Diagnosis and Management of Microcytic Hypochromic Anemia with Erythrocytosis and Elevated RDW
The patient has iron deficiency anemia with secondary erythrocytosis, likely due to a compensatory response to chronic hypoxemia, which requires iron supplementation and investigation for underlying cardiopulmonary causes.
Laboratory Findings Analysis
The patient's CBC shows several significant abnormalities:
- Elevated RBC count (6.78 x10^6/μL)
- Low MCV (72.3 fL)
- Low MCH (21.1 pg)
- Low MCHC (29.2 g/dL)
- Elevated RDW (19.2%)
- Normal hemoglobin (14.3 g/dL)
- Normal hematocrit (49.0%)
- Normal WBC and platelet counts
This pattern represents a paradoxical combination of:
- Microcytic hypochromic anemia (low MCV, MCH, MCHC)
- Erythrocytosis (elevated RBC count)
- Marked anisocytosis (high RDW)
Differential Diagnosis
1. Iron Deficiency with Secondary Erythrocytosis
The markedly elevated RDW (19.2%) strongly suggests iron deficiency 1, 2. In iron deficiency, RDW typically increases before changes in MCV become apparent 3. The very high RDW value (>19%) is particularly characteristic of iron deficiency rather than thalassemia, which typically shows a more modest RDW elevation 2, 4.
2. Cyanotic Heart Disease with Secondary Erythrocytosis
The elevated RBC count suggests a compensatory response to chronic hypoxemia, commonly seen in patients with right-to-left cardiac shunts or other causes of chronic hypoxemia 5. This would explain the paradoxical finding of normal hemoglobin despite microcytic indices.

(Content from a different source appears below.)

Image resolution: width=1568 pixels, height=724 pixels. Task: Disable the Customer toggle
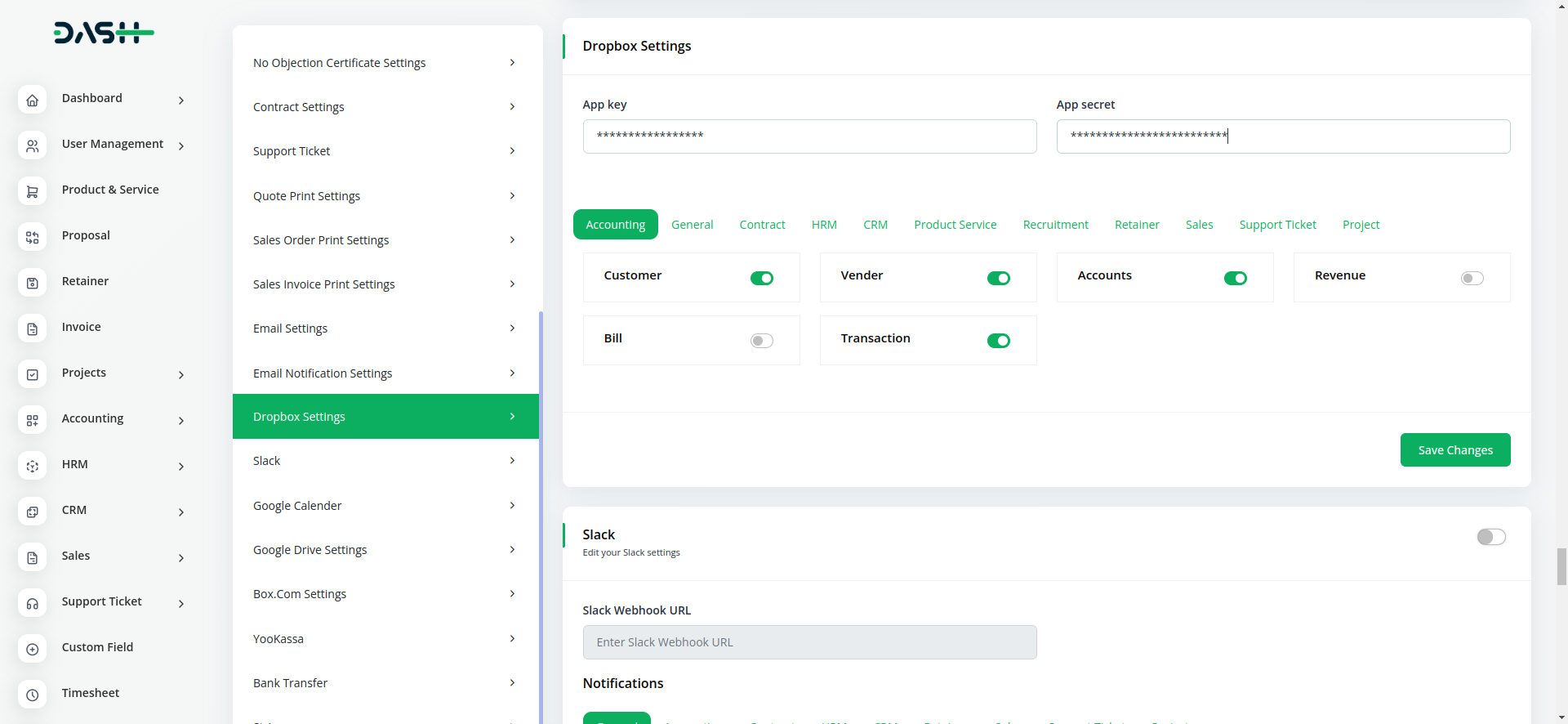tap(761, 279)
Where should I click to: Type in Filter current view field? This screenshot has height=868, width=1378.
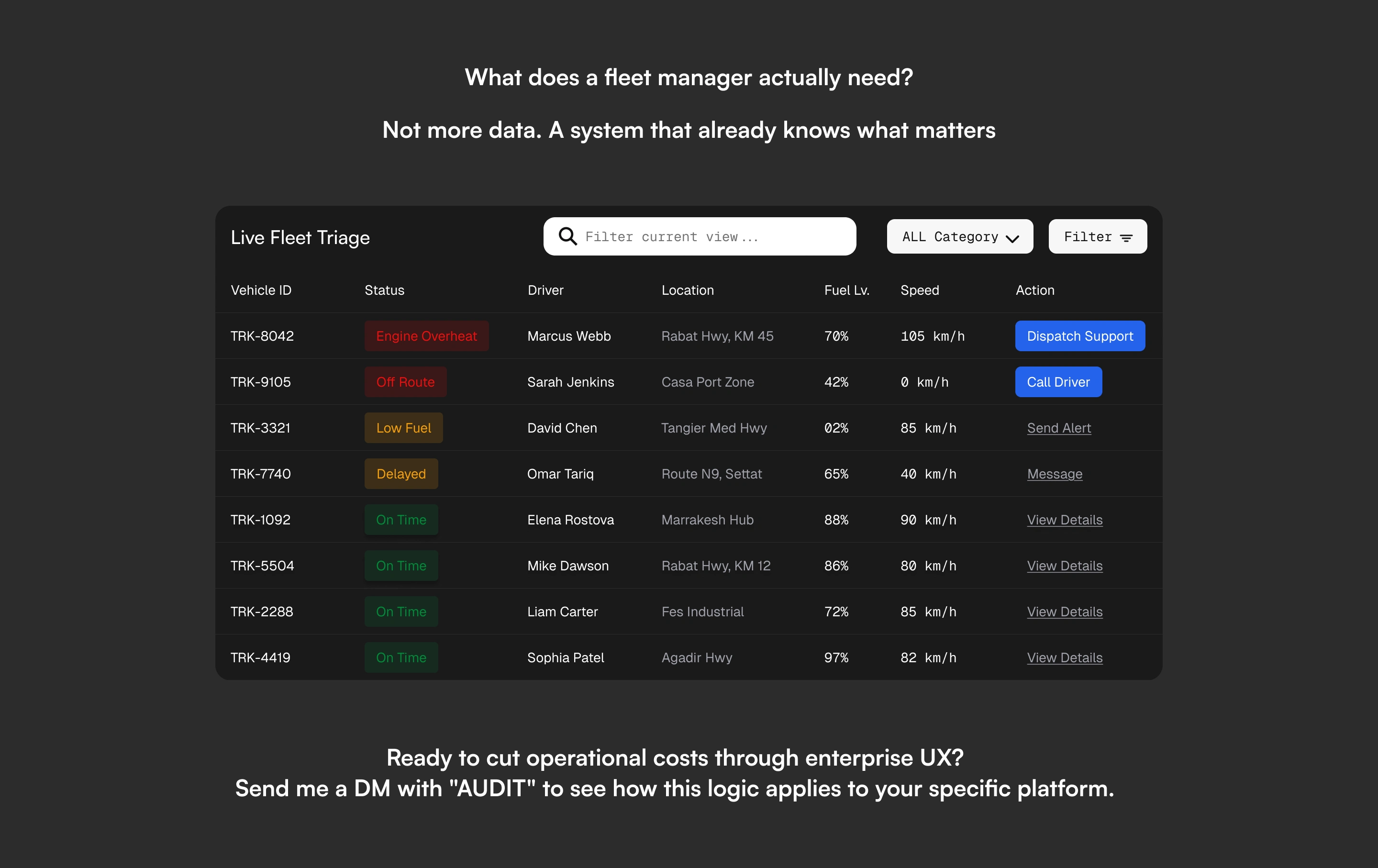pyautogui.click(x=710, y=236)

3. Thalassemia Trait with Hypoxemia
Thalassemia trait can present with microcytosis and normal or elevated RBC count, but typically shows a less elevated RDW than seen in this patient 4, 6.
Diagnostic Approach
Iron Studies:
- Serum ferritin
- Transferrin saturation
- Serum iron
- Total iron binding capacity
Oxygen Saturation Assessment:
- Pulse oximetry
- Arterial blood gas if indicated
Cardiac Evaluation:
- Echocardiogram to assess for congenital heart disease with right-to-left shunting
- ECG
Hemoglobin Electrophoresis:
- To rule out thalassemia if iron studies are normal
Management Plan
1. Iron Supplementation
- Oral iron therapy: Ferrous sulfate 200 mg daily or on alternate days 1
- Continue for 3 months after normalization of iron stores
- Target ferritin level of at least 100 ng/mL 1
2. Monitoring Response
- Check ferritin and transferrin saturation after 2-4 weeks of therapy
- Repeat CBC in 2-4 weeks to assess response
- Target hemoglobin rise of ≥10 g/L within 2 weeks indicates good response 1
3. Management of Erythrocytosis
- Avoid routine phlebotomy as it can worsen iron deficiency and potentially lead to stroke 5
- Maintain adequate hydration to prevent hyperviscosity symptoms
- Phlebotomy should be reserved only for patients with hemoglobin >20 g/dL and hematocrit >65% with associated hyperviscosity symptoms 5
4. Treatment of Underlying Cause
- If cardiac shunt is identified, consult with cardiology for appropriate management
- Address any other sources of chronic hypoxemia
Important Considerations
Pitfalls to Avoid
Do not perform routine phlebotomy in patients with secondary erythrocytosis, as this can deplete iron stores and increase risk of stroke 5
Do not misinterpret elevated RBC count as polycythemia vera - secondary erythrocytosis due to hypoxemia is more likely given the microcytic indices 5
Do not attribute microcytosis solely to thalassemia without checking iron studies, as iron deficiency can coexist with other conditions 1, 6
Do not overlook cardiac or pulmonary causes of secondary erythrocytosis in a patient with microcytic anemia and elevated RBC count 5
Special Considerations
- Iron deficiency in the setting of erythrocytosis is particularly dangerous as it compromises oxygen transport without lowering viscosity 5
- Patients with cyanotic heart disease and iron deficiency may experience worsening hypoxemia symptoms despite normal or elevated hemoglobin 5
- Adequate hydration is essential for patients with erythrocytosis to prevent hyperviscosity complications 5
This patient's laboratory findings represent a classic case of iron deficiency with compensatory erythrocytosis, requiring both iron supplementation and investigation for underlying cardiopulmonary causes of chronic hypoxemia.